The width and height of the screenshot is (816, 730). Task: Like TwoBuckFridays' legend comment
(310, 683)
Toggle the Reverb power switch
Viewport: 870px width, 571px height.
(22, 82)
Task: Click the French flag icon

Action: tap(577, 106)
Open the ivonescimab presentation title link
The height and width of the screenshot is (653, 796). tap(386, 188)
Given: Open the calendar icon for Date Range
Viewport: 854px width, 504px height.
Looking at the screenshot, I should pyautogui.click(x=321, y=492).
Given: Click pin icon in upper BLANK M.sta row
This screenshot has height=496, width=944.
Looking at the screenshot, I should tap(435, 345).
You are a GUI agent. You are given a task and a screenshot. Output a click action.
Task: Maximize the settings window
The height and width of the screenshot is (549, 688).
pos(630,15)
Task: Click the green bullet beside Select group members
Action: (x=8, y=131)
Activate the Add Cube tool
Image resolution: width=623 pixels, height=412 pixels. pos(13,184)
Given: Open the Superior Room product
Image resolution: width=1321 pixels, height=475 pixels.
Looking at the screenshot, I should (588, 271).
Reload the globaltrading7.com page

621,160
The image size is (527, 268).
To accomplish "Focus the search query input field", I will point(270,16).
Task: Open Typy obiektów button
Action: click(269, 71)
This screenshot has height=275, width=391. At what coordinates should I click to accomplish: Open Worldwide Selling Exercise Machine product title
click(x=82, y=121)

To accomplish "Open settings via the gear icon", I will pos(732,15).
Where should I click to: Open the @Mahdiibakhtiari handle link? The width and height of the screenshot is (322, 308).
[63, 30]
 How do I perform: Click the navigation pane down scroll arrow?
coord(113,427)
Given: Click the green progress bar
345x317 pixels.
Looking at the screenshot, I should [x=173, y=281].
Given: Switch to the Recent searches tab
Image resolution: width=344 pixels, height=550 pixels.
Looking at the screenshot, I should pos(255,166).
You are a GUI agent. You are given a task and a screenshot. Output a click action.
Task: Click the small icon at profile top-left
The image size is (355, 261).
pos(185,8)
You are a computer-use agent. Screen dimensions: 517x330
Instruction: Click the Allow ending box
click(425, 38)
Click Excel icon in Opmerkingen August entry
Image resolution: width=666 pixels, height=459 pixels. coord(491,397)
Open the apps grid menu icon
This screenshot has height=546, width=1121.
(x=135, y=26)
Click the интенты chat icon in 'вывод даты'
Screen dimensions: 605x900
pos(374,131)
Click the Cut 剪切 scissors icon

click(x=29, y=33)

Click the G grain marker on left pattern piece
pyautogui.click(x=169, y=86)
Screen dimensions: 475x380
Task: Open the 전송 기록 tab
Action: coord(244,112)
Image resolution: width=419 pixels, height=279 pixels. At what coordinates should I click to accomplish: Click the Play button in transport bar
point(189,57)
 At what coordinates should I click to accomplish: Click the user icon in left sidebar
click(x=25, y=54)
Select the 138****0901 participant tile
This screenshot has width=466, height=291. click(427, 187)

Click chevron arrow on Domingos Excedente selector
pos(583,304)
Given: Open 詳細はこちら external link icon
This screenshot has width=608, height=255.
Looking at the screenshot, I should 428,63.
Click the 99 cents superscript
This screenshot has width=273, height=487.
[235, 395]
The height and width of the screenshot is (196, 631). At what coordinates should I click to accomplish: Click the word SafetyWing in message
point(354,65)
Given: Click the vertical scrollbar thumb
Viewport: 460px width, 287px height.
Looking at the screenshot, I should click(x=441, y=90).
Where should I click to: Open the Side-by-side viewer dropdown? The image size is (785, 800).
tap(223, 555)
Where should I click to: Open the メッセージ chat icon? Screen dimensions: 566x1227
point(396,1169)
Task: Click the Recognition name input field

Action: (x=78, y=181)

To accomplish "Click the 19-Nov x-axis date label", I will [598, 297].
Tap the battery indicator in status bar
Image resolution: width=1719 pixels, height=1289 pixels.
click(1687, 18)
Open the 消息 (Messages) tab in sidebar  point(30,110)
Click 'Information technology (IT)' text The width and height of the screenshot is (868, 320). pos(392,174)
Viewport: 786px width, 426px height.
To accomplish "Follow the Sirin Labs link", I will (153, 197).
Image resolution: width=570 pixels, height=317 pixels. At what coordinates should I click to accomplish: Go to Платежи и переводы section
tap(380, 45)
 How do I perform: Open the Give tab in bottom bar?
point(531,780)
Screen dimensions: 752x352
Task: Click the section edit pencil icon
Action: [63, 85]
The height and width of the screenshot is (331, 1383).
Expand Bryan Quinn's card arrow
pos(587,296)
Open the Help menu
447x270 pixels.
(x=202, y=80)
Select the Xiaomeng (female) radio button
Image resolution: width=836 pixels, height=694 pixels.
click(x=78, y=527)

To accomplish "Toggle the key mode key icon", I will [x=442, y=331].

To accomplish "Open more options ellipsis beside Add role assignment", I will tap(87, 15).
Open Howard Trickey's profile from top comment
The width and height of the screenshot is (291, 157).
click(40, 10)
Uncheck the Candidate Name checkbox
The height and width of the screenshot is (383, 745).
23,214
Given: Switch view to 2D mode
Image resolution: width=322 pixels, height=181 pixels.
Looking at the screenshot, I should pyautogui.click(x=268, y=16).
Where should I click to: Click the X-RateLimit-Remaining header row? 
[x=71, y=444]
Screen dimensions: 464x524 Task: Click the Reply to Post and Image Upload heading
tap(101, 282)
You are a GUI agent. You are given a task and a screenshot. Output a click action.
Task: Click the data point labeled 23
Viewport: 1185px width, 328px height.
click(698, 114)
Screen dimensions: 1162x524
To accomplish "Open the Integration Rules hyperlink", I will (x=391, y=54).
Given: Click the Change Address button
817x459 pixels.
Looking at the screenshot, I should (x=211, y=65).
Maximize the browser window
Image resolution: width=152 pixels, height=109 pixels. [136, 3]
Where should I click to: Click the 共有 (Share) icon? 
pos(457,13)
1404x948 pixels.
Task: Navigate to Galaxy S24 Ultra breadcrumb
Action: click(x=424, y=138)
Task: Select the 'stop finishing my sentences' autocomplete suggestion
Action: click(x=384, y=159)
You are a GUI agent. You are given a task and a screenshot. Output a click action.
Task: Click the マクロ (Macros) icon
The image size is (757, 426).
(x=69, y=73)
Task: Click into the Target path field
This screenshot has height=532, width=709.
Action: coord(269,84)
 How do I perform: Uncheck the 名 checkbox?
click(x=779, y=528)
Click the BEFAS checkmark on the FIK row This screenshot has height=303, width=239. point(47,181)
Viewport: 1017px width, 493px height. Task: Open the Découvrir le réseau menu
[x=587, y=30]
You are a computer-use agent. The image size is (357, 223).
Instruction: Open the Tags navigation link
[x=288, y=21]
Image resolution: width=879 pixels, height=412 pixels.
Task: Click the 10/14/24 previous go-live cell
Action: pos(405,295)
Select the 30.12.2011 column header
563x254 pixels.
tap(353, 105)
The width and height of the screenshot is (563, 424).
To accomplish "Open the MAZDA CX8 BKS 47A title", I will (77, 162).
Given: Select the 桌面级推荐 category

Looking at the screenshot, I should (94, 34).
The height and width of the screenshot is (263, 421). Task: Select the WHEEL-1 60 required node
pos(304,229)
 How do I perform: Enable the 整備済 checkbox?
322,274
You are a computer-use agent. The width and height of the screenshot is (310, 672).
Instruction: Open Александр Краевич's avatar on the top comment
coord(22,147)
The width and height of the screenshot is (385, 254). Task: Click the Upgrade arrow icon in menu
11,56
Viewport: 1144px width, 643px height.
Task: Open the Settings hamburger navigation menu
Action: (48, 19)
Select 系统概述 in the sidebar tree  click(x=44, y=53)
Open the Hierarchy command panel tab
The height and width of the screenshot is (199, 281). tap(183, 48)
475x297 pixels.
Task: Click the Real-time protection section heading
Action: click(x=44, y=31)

--

● ACTIVITY
Find the lines in the data that include "mode", then copy each of them.

● FINISHED TASK
To accomplish "Toggle the key mode key icon", I will [x=442, y=331].
Given: Switch view to 2D mode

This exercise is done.